* **Work instructions**
Write out, please, each line from the one containing "You are a computer-use" to the final line of the data, both included, exactly and without pictures.

* **Given information**
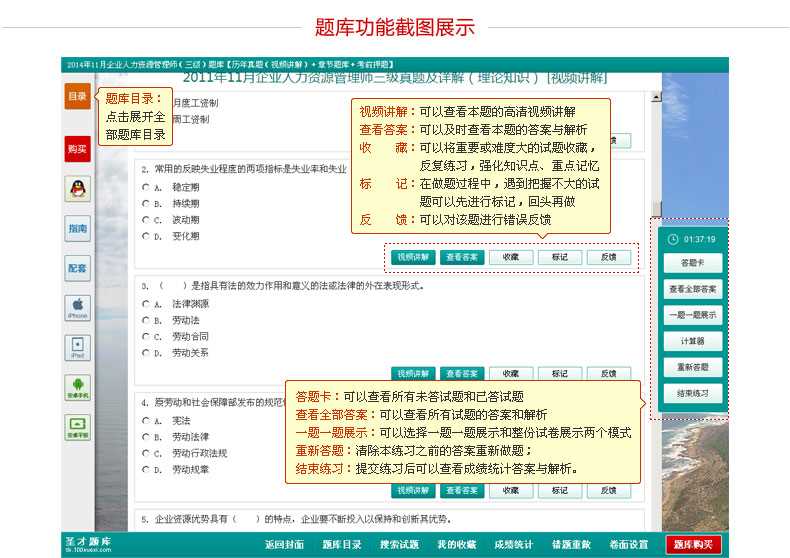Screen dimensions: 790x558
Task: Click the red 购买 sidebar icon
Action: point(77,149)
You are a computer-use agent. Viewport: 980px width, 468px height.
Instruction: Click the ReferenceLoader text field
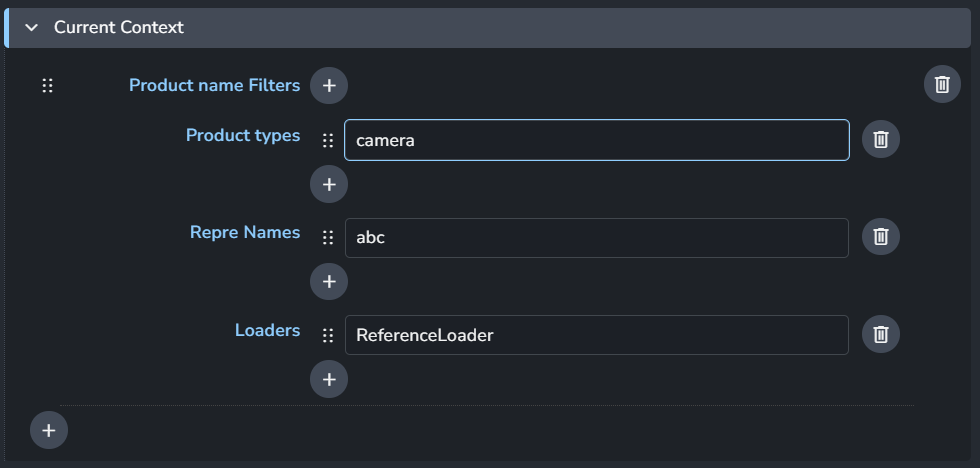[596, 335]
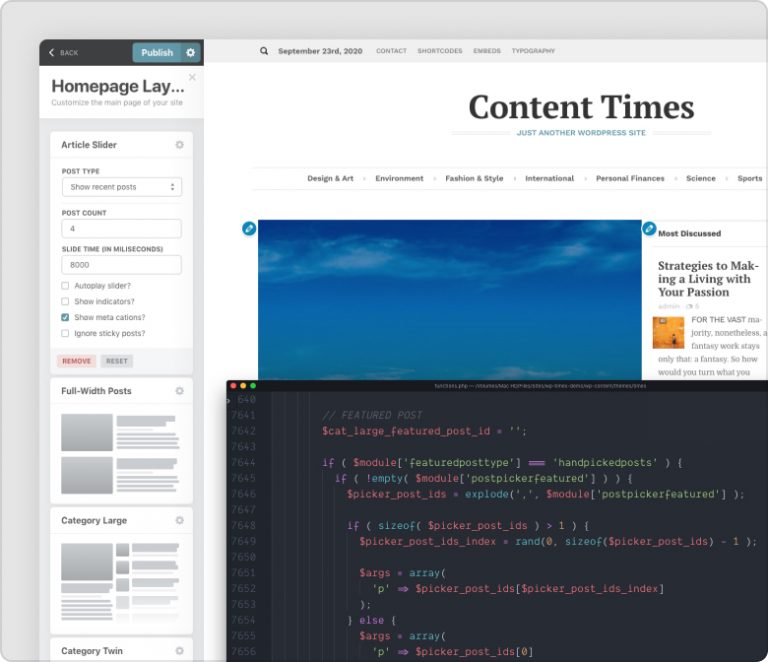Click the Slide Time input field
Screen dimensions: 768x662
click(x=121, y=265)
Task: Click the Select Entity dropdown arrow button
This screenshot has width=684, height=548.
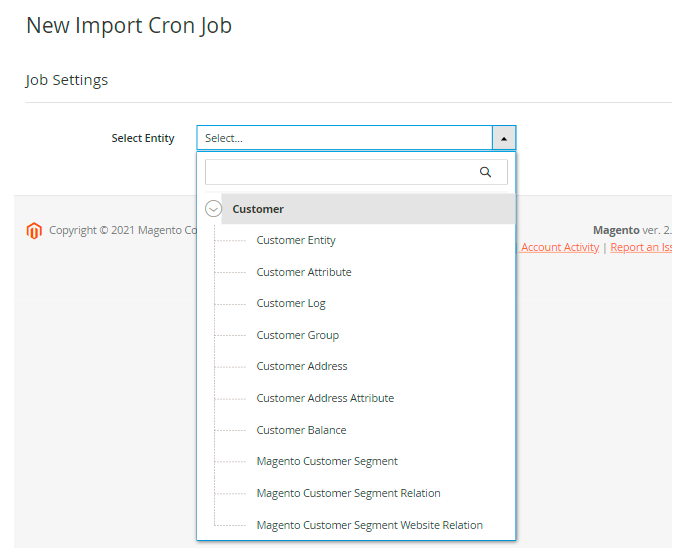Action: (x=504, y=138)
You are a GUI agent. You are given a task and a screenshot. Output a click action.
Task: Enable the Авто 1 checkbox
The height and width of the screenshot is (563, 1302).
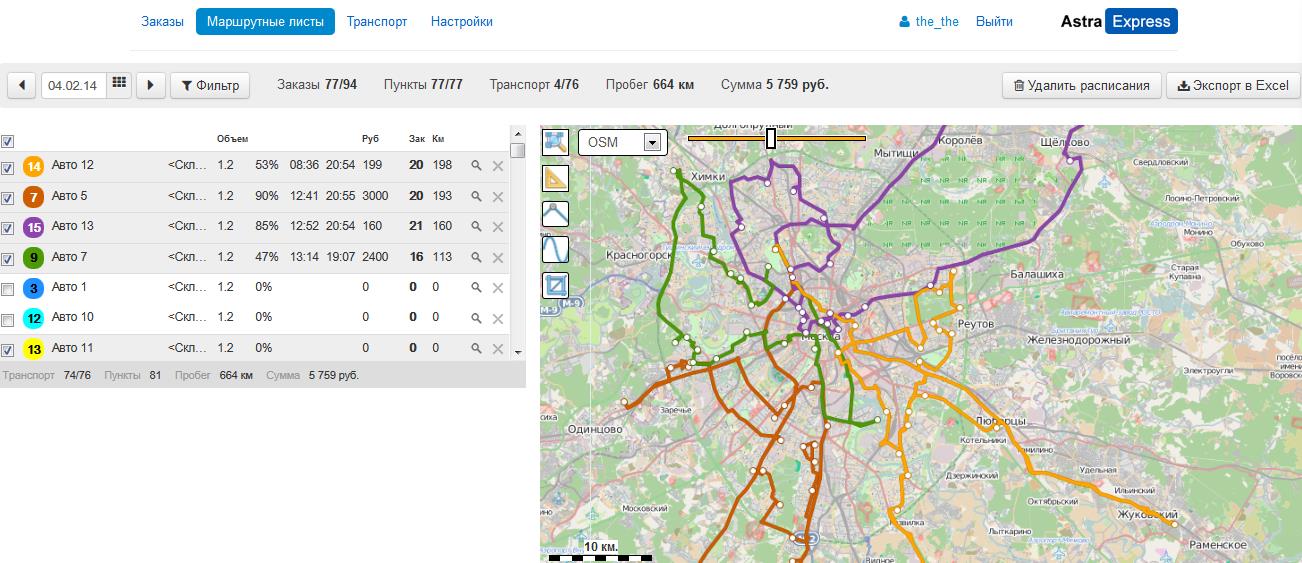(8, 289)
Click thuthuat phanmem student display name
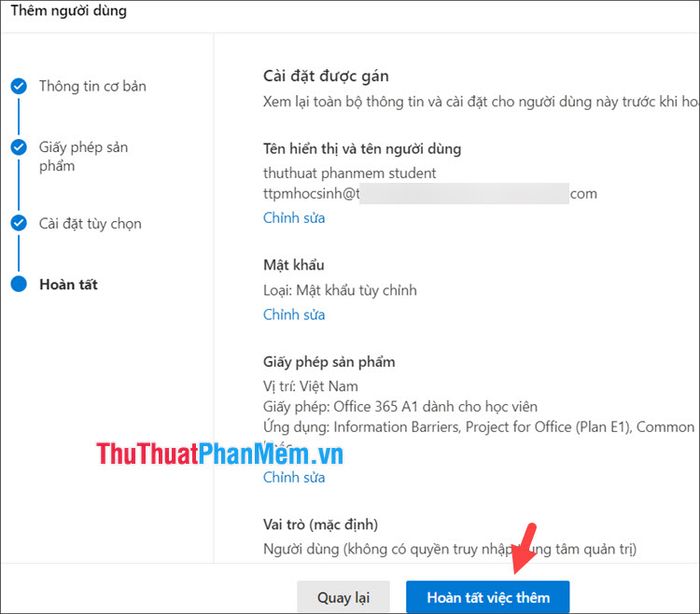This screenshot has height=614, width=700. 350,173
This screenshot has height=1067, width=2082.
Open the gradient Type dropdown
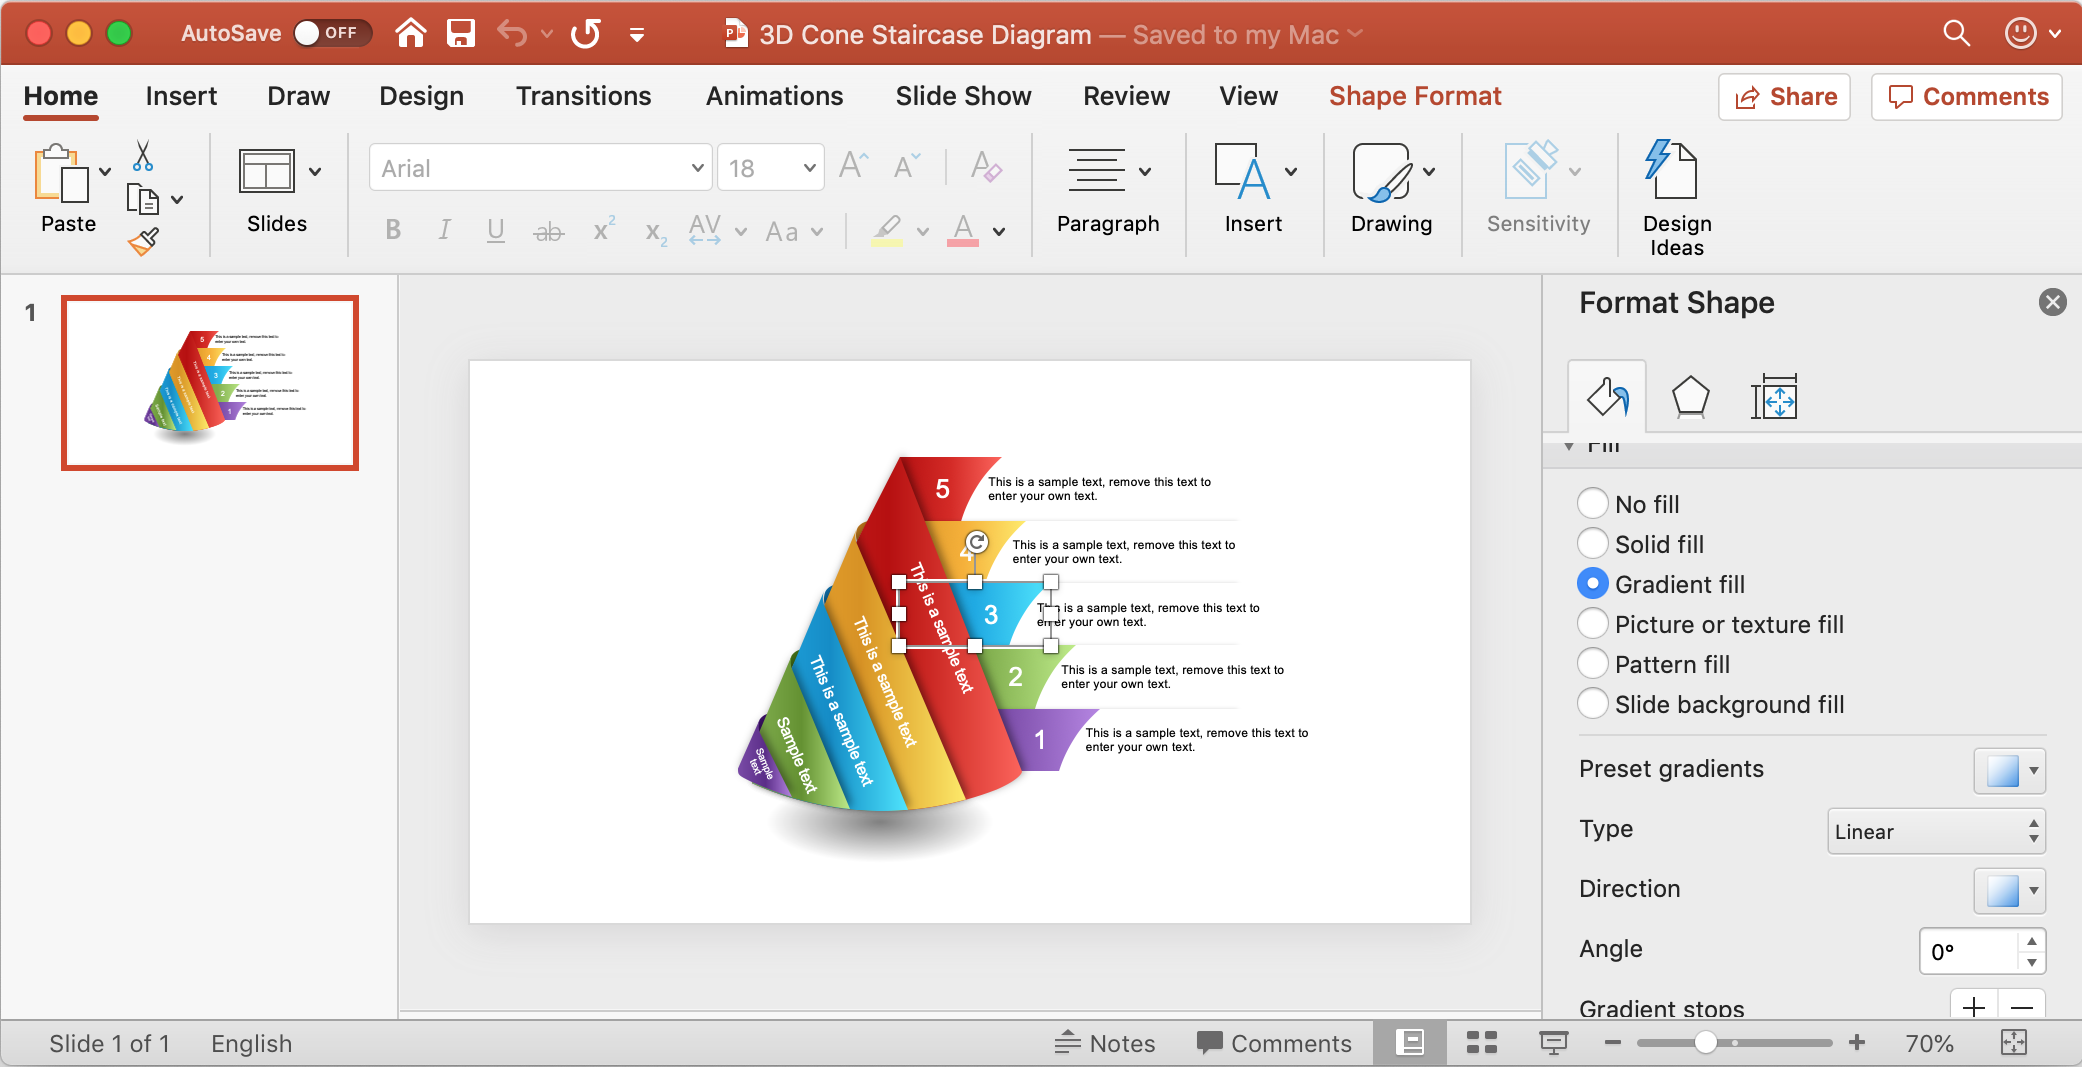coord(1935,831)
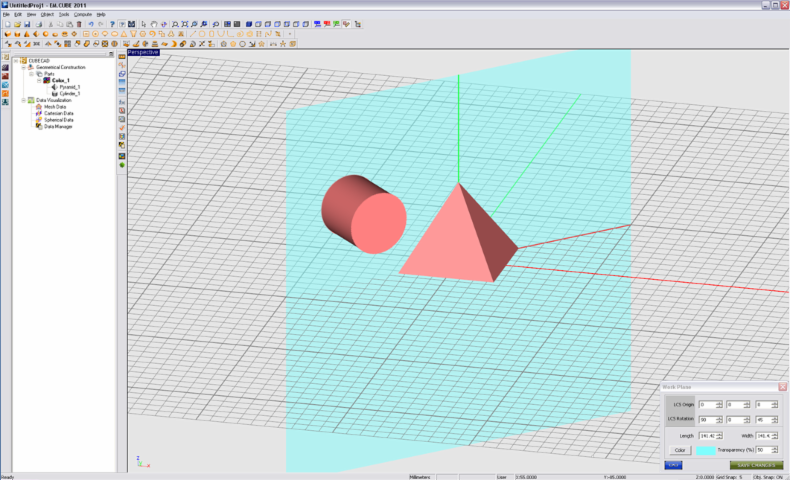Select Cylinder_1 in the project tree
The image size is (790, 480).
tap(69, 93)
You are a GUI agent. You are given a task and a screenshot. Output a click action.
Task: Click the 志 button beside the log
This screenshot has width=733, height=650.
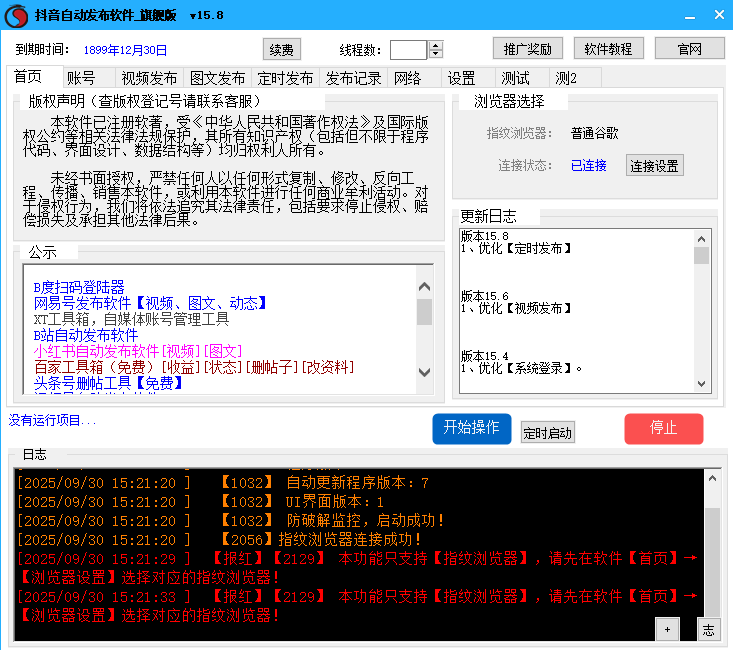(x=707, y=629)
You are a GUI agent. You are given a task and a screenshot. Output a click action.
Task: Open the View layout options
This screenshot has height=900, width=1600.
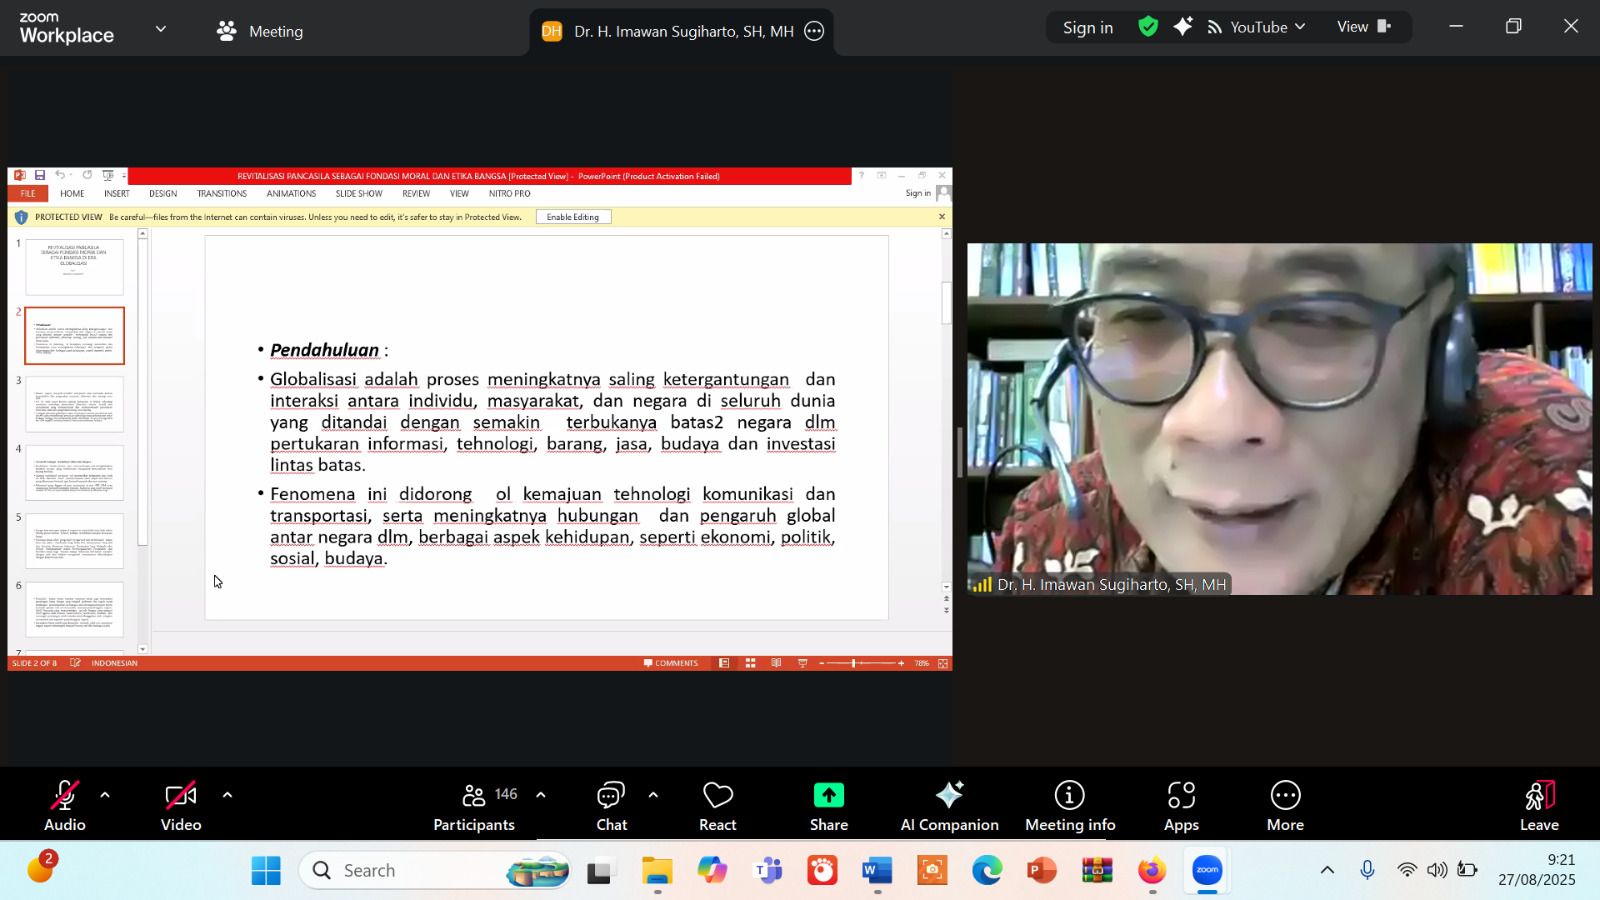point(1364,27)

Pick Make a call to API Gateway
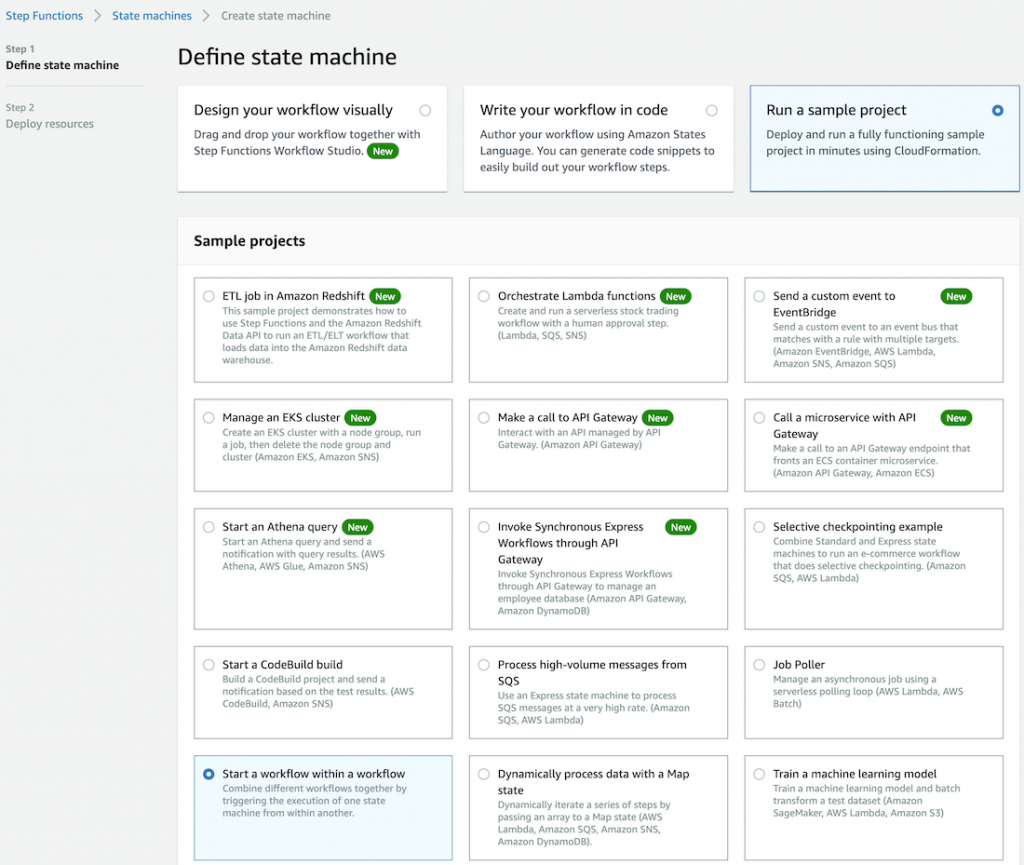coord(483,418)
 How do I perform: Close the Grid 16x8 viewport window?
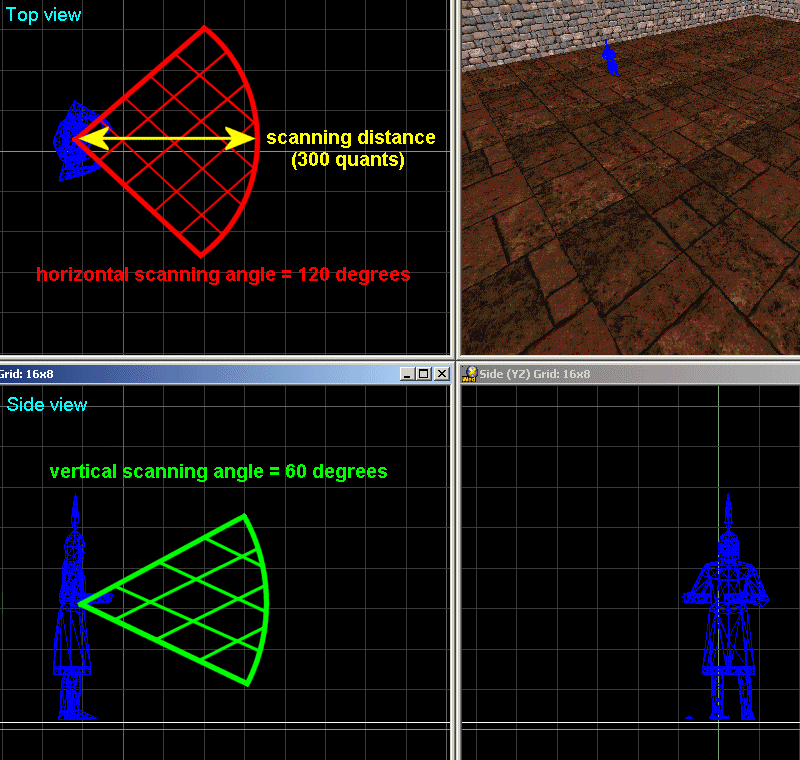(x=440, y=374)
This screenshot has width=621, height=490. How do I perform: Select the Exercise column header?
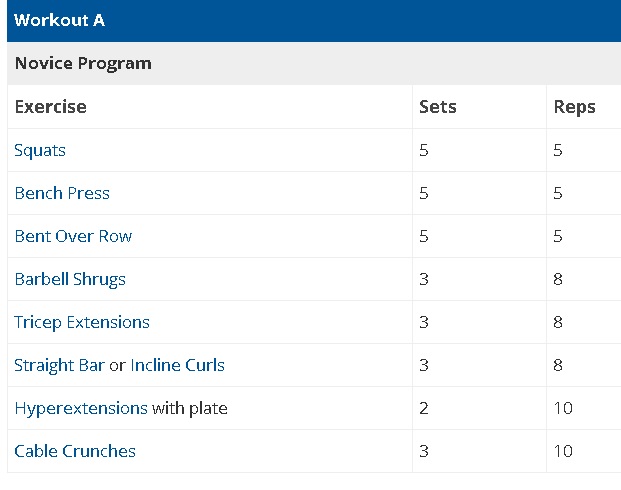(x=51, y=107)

* **Task response**
You are a computer-use agent. Viewport: 980px width, 468px height.
Instruction: Click the ReferenceLoader text field
[596, 335]
Click the Slide Time input field
Screen dimensions: 768x662
click(x=121, y=265)
Task: Click the Select Entity dropdown arrow button
This screenshot has width=684, height=548.
Action: (x=504, y=138)
You are a GUI agent. You are given a task and a screenshot. Output a click action.
Task: Enable the Авто 1 checkbox
The height and width of the screenshot is (563, 1302).
(8, 289)
Click thuthuat phanmem student display name
This screenshot has height=614, width=700. 350,173
This screenshot has height=1067, width=2082.
Open the gradient Type dropdown
coord(1935,831)
Select Cylinder_1 in the project tree
The image size is (790, 480).
tap(69, 93)
You are a GUI agent. You are given a task and a screenshot. Output a click action.
Task: Click the 志 button beside the log
This screenshot has width=733, height=650.
(x=707, y=629)
You are a GUI agent. You are given a task and a screenshot. Output a click action.
Task: Open the View layout options
This screenshot has height=900, width=1600.
point(1364,27)

Pick Make a call to API Gateway
coord(483,418)
 How do I perform: Close the Grid 16x8 viewport window?
(x=440, y=374)
This screenshot has width=621, height=490. How do I perform: Select the Exercise column header?
(x=51, y=107)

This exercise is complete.